Research press release


Nature Neuroscience

Epigenomic alterations in Alzheimer disease


Philip De Jager、David Bennett、およびJonathan Millたちは、合わせておよそ1200人の個別の患者から得た検死後のAD脳について、ゲノム全体にわたるDNAメチル化の変化をまとめた。それぞれの研究で、メチル化(エピジェネティックな変化のうちDNA発現を示すもの)の程度が健常の対照者に比べて増加または減少している遺伝子領域が11か所および7か所見つかった。これらの遺伝子領域は、アミロイド斑の増大、ADに顕著なタンパク質の形成、臨床で特徴的な神経変性といったAD症状に密接に関連している。そのうち、ANK1、RHBDF2、 RPL13、CDH23の4遺伝子は2つの研究双方に見られ、結果の交差再現となっている。


Specific epigenetic changes - a mechanism by which environmental factors may influence gene expression - in the brain of Alzheimer disease (AD) patients correlate with the pathological symptoms of the disease. These findings, reported in two independent epigenome-wide association papers published online this week in Nature Neuroscience, present new targets for studying the neurobiological basis of AD and developing potential therapies.

Philip De Jager, David Bennett and colleagues, and Jonathan Mill and colleagues profiled DNA methylation changes of postmortem AD brains at a genome-wide scale from a combined total of approximately 1200 distinct patients. The two studies find 11 and 7 gene regions, respectively, that show increased or decreased levels of methylation - a type of epigenetic change indicating DNA expression - when compared healthy controls. These gene regions are significantly associated with AD symptoms such as the proliferation of amyloid plaques, protein formations commonly seen in AD, and clinical features of neurodegeneration. Four of these genes - ANK1, RHBDF2, RPL13 and CDH23 - were found in both studies, thus representing a cross replication of the results.

While the exact cellular functions of these genes are still unclear, these results present new targets to study the neurobiological basis of AD and develop potential therapies. As DNA methylation is a mechanism by which gene expression can be influenced by the environment, these modifications may account for some of the causes of age-related neurodegenerative diseases such as AD, and may also suggest a mechanism by which sporadic forms of the disease can occur.

#### [Information supplied]
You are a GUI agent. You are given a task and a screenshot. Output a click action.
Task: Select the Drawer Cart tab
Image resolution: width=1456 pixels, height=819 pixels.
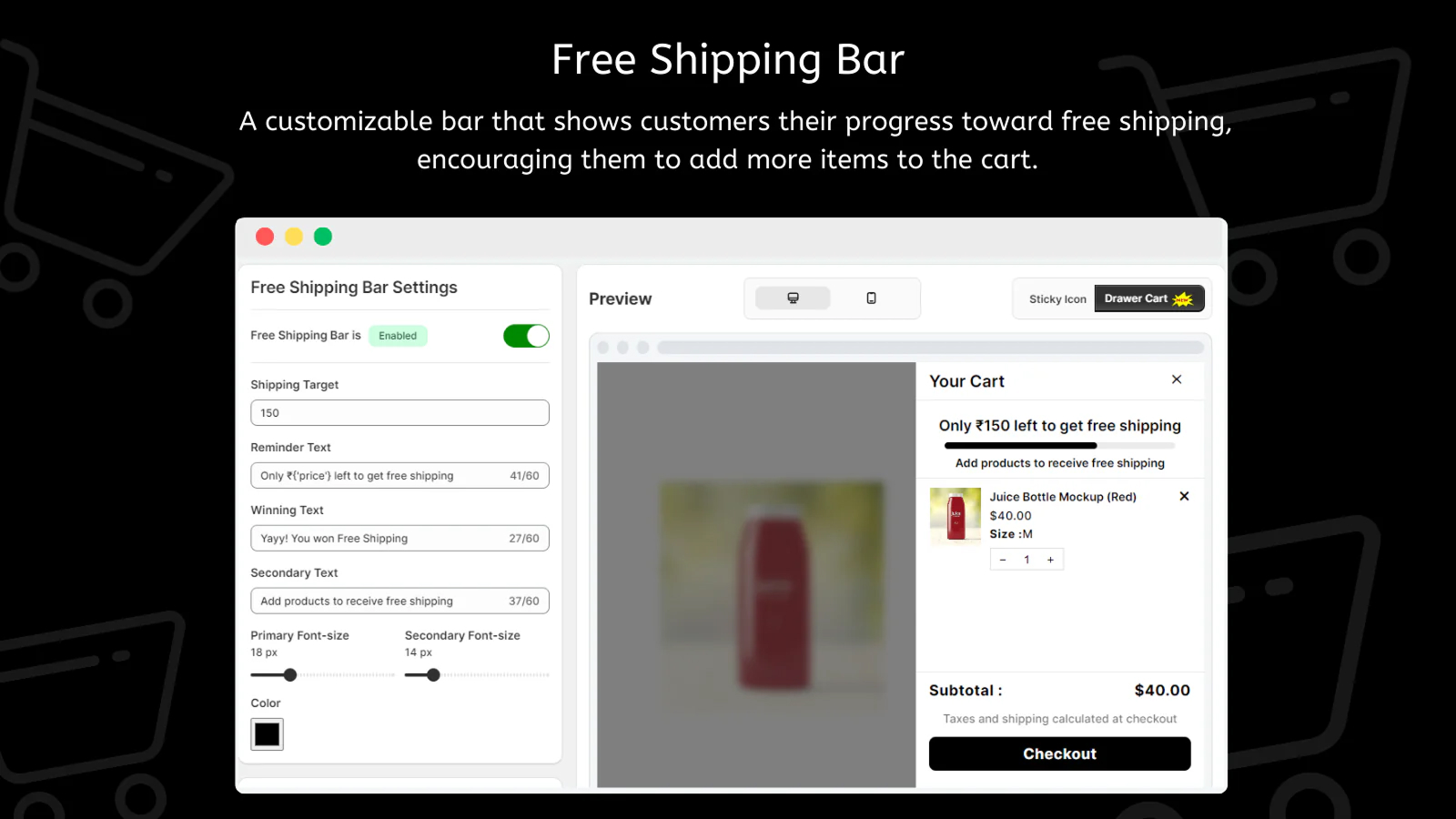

#### [Actions to take]
A. From the Alzheimer press release, copy word for word the passage starting at "Philip De Jager、David" and ending at "developing potential therapies.".
B. Answer these questions using the Alzheimer press release:
(i) In which journal were the two papers published?
(ii) Roughly how many distinct patients did the two studies draw on in total?
(iii) Which four genes turned up in both studies?

#### [Response list]
A.
Philip De Jager、David Bennett、およびJonathan Millたちは、合わせておよそ1200人の個別の患者から得た検死後のAD脳について、ゲノム全体にわたるDNAメチル化の変化をまとめた。それぞれの研究で、メチル化(エピジェネティックな変化のうちDNA発現を示すもの)の程度が健常の対照者に比べて増加または減少している遺伝子領域が11か所および7か所見つかった。これらの遺伝子領域は、アミロイド斑の増大、ADに顕著なタンパク質の形成、臨床で特徴的な神経変性といったAD症状に密接に関連している。そのうち、ANK1、RHBDF2、 RPL13、CDH23の4遺伝子は2つの研究双方に見られ、結果の交差再現となっている。


Specific epigenetic changes - a mechanism by which environmental factors may influence gene expression - in the brain of Alzheimer disease (AD) patients correlate with the pathological symptoms of the disease. These findings, reported in two independent epigenome-wide association papers published online this week in Nature Neuroscience, present new targets for studying the neurobiological basis of AD and developing potential therapies.

B.
(i) Nature Neuroscience
(ii) About 1200
(iii) ANK1, RHBDF2, RPL13 and CDH23